A pensar en Boca

Un River suplente cayó en Avellaneda y sigue cada vez más lejos del campeonato. Sólo quedan las ilusiones del Superclásico y la Copa Argentina.

Todavía no terminó la primera rueda y River ya está fuera del campeonato: no solamente por los puntos, sino también por el rendimiento y la mala diagramación del plantel, lo que inevitablemente hace que el equipo de Gallardo siga dejando puntos en el camino.

Esta vez, el Millonario perdió 1-0 contra Independiente en Avellaneda, gracias a un gol del uruguayo Vera, cuando promediaba el segundo tiempo. Sin ser brillante, el partido de los alternativos fue aceptable.

Desde el arranque el local fue más. Olivera se vio desbordado por su costado (Mora intentó ayudarlo pero le costó) y al doble 5 de RossiArzura le costó hacer pie en la mitad de la cancha. Batalla y la dupla central fueron el sostén del Millonario de principio a fin.

La juventud de Moya y López le jugaron en contra, así como la falta de ritmo de Larrondo, quien perdió un gol increíble cuando aparecía solo dentro del área chica: su cabezazo se fue por poco.

Por arriba también generó peligro Mora, quien casi de casualidad cabeceó un centro defectuoso y terminó rompiéndole el travesaño al local.
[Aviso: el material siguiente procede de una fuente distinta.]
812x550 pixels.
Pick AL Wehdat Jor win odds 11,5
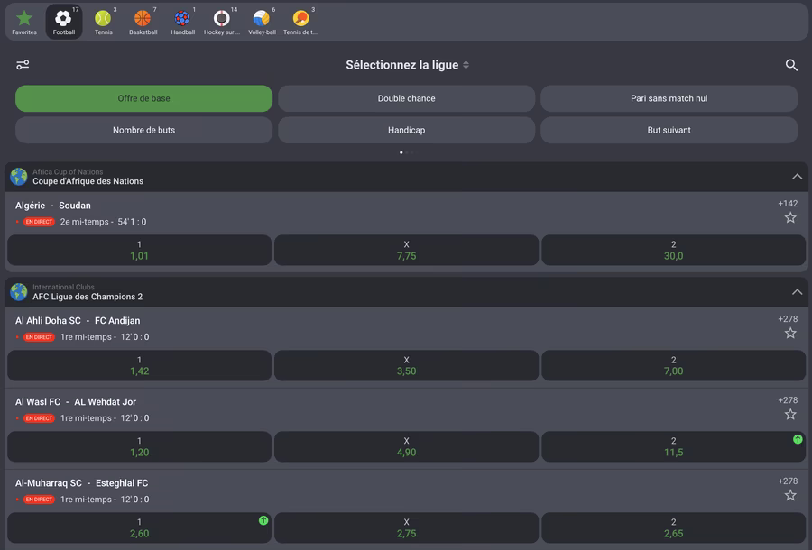pos(673,446)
Si bien River tenía la pelota, no lograba generar juego y sólo dejaba como punto positivo algunos destellos del juvenil Moya.

La segunda mitad pintaba para mejorar, pero todo se vino abajo: los ingresos de Driussi, Pity Martínez y Andrade por Larrondo, Moya y López insinuaban que el Millonario podía comenzar a encontrar el juego que le faltaba para generar peligro.

Sin embargo, fue Independiente quien se paró mejor en el campo de juego y quien comenzó a llegar con mayor peligro al arco de Batalla. Tras algunos intentos fallidos, finalmente fue Vera quien, de cabeza, marcó el gol del triunfo para el local.

Los 20 minutos que el Millonario estuvo por debajo en el marcador fueron demasiado para un equipo suplente que no se rindió hasta el final y que pudo haber encontrado el empate gracias a un cabezazo de Driussi que atajó Campaña, pero no pudo con un Rojo que comenzó siendo silbado y se fue aplaudido por todo el estadio.

Se vienen Boca y Rosario Central, los grandes objetivos de la temporada. Sin embargo, la punta del campeonato está cada vez más lejos y River parece haber bajado los brazos cuando todavía queda un semestre por delante.

Los bajos niveles, la falta de recambio y la irregularidad futbolístico no hace más que generar desazón en el hincha, que ya está cruzando los dedos para ganar los dos partidos clave que se vienen y cerrar el año con una sonrisa.